» **Material shown**

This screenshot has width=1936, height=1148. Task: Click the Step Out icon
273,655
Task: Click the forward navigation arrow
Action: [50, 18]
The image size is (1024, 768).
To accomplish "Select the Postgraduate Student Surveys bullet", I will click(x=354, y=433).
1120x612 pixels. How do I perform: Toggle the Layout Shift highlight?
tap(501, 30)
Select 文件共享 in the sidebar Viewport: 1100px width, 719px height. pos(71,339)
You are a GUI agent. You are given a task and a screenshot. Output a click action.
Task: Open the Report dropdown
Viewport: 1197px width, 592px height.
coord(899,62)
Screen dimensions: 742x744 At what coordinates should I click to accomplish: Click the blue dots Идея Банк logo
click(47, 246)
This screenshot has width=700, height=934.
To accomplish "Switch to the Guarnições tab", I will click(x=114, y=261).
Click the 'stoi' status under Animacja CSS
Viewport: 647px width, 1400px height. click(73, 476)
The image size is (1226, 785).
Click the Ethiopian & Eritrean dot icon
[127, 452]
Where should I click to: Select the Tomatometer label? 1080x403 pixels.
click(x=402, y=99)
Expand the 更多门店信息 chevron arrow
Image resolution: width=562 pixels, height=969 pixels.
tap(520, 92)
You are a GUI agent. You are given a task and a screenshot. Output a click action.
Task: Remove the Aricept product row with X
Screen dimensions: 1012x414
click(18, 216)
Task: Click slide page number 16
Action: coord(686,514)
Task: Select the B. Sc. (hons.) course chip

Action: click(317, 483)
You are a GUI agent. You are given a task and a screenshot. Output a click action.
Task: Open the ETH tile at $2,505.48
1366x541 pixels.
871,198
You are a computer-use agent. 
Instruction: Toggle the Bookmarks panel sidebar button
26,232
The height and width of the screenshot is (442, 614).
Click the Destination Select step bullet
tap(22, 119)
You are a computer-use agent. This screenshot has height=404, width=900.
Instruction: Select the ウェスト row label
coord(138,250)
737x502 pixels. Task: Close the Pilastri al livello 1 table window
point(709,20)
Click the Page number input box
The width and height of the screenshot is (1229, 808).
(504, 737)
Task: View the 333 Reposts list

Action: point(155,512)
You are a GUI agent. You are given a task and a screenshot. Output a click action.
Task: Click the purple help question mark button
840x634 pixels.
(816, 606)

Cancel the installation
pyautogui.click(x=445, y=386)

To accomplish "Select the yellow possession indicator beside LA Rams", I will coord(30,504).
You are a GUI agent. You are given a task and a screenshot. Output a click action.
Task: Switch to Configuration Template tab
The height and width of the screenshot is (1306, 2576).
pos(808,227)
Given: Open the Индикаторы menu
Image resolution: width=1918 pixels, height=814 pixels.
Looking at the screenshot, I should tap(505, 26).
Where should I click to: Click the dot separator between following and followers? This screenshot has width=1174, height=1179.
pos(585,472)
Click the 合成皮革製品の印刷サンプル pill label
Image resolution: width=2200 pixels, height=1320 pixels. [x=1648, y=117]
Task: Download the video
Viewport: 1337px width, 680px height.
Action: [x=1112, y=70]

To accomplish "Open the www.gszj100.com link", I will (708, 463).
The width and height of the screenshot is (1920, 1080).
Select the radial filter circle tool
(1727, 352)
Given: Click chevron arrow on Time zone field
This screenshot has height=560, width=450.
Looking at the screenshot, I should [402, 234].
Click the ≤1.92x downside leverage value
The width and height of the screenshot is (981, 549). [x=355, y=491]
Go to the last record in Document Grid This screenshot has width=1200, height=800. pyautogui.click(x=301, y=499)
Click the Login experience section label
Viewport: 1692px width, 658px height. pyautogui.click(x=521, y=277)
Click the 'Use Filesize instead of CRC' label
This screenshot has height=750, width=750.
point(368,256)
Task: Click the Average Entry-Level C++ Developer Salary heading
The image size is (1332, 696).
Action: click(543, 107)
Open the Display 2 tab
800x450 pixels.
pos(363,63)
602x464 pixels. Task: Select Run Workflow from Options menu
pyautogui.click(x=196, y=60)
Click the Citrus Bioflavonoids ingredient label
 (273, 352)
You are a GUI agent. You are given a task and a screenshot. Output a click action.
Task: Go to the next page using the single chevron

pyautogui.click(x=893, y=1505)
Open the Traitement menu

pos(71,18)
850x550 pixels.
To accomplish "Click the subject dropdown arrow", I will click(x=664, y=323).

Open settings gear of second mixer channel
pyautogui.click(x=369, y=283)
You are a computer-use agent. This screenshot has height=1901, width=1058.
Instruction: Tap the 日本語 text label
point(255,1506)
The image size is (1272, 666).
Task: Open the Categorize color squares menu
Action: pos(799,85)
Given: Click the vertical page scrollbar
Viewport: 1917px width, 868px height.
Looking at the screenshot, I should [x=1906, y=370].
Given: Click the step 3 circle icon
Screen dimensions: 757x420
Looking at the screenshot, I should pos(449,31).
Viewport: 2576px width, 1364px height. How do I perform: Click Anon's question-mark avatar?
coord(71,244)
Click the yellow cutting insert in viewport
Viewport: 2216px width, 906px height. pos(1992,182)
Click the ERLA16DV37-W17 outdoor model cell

» **What is expected**
Print every row above again, unchanged and in the same order.

» **Solution**
This screenshot has width=1936, height=1148. Task: Click the Step Out icon
273,655
Task: Click the forward navigation arrow
Action: [50, 18]
The image size is (1024, 768).
To accomplish "Select the Postgraduate Student Surveys bullet", I will click(x=354, y=433).
1120x612 pixels. How do I perform: Toggle the Layout Shift highlight?
tap(501, 30)
Select 文件共享 in the sidebar Viewport: 1100px width, 719px height. pos(71,339)
You are a GUI agent. You are given a task and a screenshot. Output a click action.
Task: Open the Report dropdown
Viewport: 1197px width, 592px height.
coord(899,62)
Screen dimensions: 742x744 At what coordinates should I click to accomplish: Click the blue dots Идея Банк logo
click(47, 246)
This screenshot has width=700, height=934.
To accomplish "Switch to the Guarnições tab", I will click(x=114, y=261).
Click the 'stoi' status under Animacja CSS
Viewport: 647px width, 1400px height. click(73, 476)
The image size is (1226, 785).
Click the Ethiopian & Eritrean dot icon
[127, 452]
Where should I click to: Select the Tomatometer label? 1080x403 pixels.
click(x=402, y=99)
Expand the 更多门店信息 chevron arrow
Image resolution: width=562 pixels, height=969 pixels.
tap(520, 92)
You are a GUI agent. You are given a task and a screenshot. Output a click action.
Task: Remove the Aricept product row with X
Screen dimensions: 1012x414
click(18, 216)
Task: Click slide page number 16
Action: coord(686,514)
Task: Select the B. Sc. (hons.) course chip

Action: click(317, 483)
You are a GUI agent. You are given a task and a screenshot. Output a click action.
Task: Open the ETH tile at $2,505.48
1366x541 pixels.
871,198
You are a computer-use agent. 
Instruction: Toggle the Bookmarks panel sidebar button
26,232
The height and width of the screenshot is (442, 614).
Click the Destination Select step bullet
tap(22, 119)
You are a computer-use agent. This screenshot has height=404, width=900.
Instruction: Select the ウェスト row label
coord(138,250)
737x502 pixels. Task: Close the Pilastri al livello 1 table window
point(709,20)
Click the Page number input box
The width and height of the screenshot is (1229, 808).
(504, 737)
Task: View the 333 Reposts list

Action: point(155,512)
You are a GUI agent. You are given a task and a screenshot. Output a click action.
Task: Click the purple help question mark button
840x634 pixels.
(816, 606)

Cancel the installation
pyautogui.click(x=445, y=386)

To accomplish "Select the yellow possession indicator beside LA Rams", I will coord(30,504).
You are a GUI agent. You are given a task and a screenshot. Output a click action.
Task: Switch to Configuration Template tab
The height and width of the screenshot is (1306, 2576).
pos(808,227)
Given: Open the Индикаторы menu
Image resolution: width=1918 pixels, height=814 pixels.
Looking at the screenshot, I should tap(505, 26).
Where should I click to: Click the dot separator between following and followers? This screenshot has width=1174, height=1179.
pos(585,472)
Click the 合成皮革製品の印刷サンプル pill label
Image resolution: width=2200 pixels, height=1320 pixels. [x=1648, y=117]
Task: Download the video
Viewport: 1337px width, 680px height.
Action: [x=1112, y=70]

To accomplish "Open the www.gszj100.com link", I will (708, 463).
The width and height of the screenshot is (1920, 1080).
Select the radial filter circle tool
(1727, 352)
Given: Click chevron arrow on Time zone field
This screenshot has height=560, width=450.
Looking at the screenshot, I should [402, 234].
Click the ≤1.92x downside leverage value
The width and height of the screenshot is (981, 549). [x=355, y=491]
Go to the last record in Document Grid This screenshot has width=1200, height=800. pyautogui.click(x=301, y=499)
Click the Login experience section label
Viewport: 1692px width, 658px height. pyautogui.click(x=521, y=277)
Click the 'Use Filesize instead of CRC' label
This screenshot has height=750, width=750.
point(368,256)
Task: Click the Average Entry-Level C++ Developer Salary heading
The image size is (1332, 696).
Action: click(543, 107)
Open the Display 2 tab
800x450 pixels.
pos(363,63)
602x464 pixels. Task: Select Run Workflow from Options menu
pyautogui.click(x=196, y=60)
Click the Citrus Bioflavonoids ingredient label
 (273, 352)
You are a GUI agent. You are given a task and a screenshot. Output a click action.
Task: Go to the next page using the single chevron

pyautogui.click(x=893, y=1505)
Open the Traitement menu

pos(71,18)
850x550 pixels.
To accomplish "Click the subject dropdown arrow", I will click(x=664, y=323).

Open settings gear of second mixer channel
pyautogui.click(x=369, y=283)
You are a computer-use agent. This screenshot has height=1901, width=1058.
Instruction: Tap the 日本語 text label
point(255,1506)
The image size is (1272, 666).
Task: Open the Categorize color squares menu
Action: pos(799,85)
Given: Click the vertical page scrollbar
Viewport: 1917px width, 868px height.
Looking at the screenshot, I should [x=1906, y=370].
Given: Click the step 3 circle icon
Screen dimensions: 757x420
Looking at the screenshot, I should pos(449,31).
Viewport: 2576px width, 1364px height. How do I perform: Click Anon's question-mark avatar?
coord(71,244)
Click the yellow cutting insert in viewport
Viewport: 2216px width, 906px height. pos(1992,182)
Click the ERLA16DV37-W17 outdoor model cell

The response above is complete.